---- RECORDS TO USE

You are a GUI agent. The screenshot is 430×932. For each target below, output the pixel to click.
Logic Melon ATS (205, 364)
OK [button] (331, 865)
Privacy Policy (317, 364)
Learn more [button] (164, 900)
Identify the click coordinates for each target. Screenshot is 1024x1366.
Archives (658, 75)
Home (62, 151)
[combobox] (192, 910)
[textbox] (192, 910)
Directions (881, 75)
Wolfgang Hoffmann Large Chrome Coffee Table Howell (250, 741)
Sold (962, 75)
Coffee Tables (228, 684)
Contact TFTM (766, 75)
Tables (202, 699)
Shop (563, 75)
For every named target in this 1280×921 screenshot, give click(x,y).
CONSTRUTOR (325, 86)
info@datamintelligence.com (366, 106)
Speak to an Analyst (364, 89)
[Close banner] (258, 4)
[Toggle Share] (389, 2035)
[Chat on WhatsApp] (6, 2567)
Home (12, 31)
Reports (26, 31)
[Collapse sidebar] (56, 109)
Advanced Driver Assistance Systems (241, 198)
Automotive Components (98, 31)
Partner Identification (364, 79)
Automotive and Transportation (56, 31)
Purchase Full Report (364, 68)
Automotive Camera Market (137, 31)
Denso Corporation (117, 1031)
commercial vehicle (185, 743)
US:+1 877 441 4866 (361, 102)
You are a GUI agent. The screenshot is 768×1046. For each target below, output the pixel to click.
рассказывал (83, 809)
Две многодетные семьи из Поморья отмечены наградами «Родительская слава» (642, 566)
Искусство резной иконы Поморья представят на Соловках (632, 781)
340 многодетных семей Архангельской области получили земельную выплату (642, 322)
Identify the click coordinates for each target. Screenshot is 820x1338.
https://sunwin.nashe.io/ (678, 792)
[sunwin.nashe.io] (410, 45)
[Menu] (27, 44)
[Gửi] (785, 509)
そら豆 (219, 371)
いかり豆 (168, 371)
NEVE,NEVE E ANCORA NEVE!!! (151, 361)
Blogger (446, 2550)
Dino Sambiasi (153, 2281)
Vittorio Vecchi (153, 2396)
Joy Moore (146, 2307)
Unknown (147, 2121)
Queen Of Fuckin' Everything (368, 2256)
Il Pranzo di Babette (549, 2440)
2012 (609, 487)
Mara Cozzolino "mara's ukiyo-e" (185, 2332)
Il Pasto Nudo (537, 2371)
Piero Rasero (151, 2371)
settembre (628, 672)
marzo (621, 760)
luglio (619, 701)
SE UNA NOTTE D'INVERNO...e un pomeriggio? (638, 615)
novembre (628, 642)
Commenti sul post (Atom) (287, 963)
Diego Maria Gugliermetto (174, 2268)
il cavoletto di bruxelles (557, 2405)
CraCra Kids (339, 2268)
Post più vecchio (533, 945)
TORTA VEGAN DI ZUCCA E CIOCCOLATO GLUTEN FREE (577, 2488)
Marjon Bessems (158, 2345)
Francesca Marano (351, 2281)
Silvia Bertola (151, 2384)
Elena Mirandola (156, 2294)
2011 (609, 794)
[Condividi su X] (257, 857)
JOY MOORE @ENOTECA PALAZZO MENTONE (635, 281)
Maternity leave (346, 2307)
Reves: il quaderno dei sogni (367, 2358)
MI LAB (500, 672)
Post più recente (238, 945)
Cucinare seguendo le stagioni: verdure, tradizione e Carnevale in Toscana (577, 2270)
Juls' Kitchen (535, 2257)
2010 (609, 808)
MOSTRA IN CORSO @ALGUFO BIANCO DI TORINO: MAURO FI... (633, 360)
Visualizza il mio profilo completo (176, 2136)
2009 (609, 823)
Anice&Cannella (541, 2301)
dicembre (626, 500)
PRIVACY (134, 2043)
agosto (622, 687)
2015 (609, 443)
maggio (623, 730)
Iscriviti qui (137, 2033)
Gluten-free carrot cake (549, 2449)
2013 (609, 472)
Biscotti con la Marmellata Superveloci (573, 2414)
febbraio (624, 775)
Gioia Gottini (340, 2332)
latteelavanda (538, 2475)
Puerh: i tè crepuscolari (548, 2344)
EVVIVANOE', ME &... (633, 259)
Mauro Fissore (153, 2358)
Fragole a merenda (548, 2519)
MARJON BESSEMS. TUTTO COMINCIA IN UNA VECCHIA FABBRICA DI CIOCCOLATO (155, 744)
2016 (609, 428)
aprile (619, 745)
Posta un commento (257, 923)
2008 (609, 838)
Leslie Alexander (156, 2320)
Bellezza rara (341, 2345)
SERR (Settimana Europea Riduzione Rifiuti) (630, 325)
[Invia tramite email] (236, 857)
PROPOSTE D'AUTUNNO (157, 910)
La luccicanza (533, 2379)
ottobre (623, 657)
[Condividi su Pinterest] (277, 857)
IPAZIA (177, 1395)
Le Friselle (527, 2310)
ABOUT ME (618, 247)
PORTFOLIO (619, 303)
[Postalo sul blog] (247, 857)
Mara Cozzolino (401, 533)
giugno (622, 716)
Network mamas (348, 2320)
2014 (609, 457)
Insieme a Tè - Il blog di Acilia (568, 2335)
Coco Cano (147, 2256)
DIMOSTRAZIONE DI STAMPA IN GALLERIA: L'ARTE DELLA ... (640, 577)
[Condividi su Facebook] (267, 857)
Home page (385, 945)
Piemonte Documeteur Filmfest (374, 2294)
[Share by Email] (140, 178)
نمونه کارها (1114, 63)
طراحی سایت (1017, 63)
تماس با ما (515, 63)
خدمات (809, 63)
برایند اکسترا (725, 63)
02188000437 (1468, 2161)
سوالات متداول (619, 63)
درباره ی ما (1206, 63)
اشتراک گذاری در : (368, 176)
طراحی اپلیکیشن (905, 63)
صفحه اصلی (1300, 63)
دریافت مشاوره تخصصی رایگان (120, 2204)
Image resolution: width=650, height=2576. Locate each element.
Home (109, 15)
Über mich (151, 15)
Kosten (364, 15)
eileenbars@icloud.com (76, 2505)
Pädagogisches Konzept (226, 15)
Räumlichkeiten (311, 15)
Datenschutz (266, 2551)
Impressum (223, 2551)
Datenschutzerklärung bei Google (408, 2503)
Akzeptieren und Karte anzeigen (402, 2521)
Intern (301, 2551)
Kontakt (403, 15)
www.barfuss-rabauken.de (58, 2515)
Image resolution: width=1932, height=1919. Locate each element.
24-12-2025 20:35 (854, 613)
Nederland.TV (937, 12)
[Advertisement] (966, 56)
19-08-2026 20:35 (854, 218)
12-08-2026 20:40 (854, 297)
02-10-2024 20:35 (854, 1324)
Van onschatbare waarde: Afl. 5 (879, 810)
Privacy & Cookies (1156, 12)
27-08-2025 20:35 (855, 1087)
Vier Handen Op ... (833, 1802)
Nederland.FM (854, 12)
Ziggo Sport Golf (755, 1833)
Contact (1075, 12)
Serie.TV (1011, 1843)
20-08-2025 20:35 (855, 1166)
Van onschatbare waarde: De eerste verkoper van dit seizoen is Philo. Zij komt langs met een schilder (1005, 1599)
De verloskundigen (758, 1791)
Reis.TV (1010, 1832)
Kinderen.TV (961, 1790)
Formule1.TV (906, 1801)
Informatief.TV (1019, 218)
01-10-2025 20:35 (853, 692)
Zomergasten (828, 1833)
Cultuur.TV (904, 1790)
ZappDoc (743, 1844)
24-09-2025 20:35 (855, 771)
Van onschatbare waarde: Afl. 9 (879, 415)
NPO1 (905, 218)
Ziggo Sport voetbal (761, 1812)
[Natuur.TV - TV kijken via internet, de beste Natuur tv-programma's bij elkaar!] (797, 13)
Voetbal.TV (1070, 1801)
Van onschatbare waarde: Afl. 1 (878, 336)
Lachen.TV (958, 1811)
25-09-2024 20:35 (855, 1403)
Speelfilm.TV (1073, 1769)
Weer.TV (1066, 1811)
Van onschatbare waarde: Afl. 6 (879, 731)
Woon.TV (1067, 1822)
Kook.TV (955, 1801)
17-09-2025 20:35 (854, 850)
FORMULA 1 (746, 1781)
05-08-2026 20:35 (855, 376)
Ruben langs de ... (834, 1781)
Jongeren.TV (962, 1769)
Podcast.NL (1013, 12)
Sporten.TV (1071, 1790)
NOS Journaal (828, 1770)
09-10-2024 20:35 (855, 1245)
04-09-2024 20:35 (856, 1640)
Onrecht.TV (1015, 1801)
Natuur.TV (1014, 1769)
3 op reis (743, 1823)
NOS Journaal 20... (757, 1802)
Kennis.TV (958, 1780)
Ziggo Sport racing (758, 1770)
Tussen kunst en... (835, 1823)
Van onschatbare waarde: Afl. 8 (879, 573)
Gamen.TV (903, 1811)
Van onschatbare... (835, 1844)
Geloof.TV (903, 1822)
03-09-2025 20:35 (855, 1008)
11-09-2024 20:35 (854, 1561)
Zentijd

--------

EXERCISE ->
Return all lines from the entries that contain the string "onschatbare".

RESULT ->
Van onschatbare waarde: Afl. 5 (879, 810)
Van onschatbare waarde: De eerste verkoper van dit seizoen is Philo. Zij komt langs met een schilder (1005, 1599)
Van onschatbare waarde: Afl. 9 (879, 415)
Van onschatbare waarde: Afl. 1 (878, 336)
Van onschatbare waarde: Afl. 6 (879, 731)
Van onschatbare waarde: Afl. 8 (879, 573)
Van onschatbare... (835, 1844)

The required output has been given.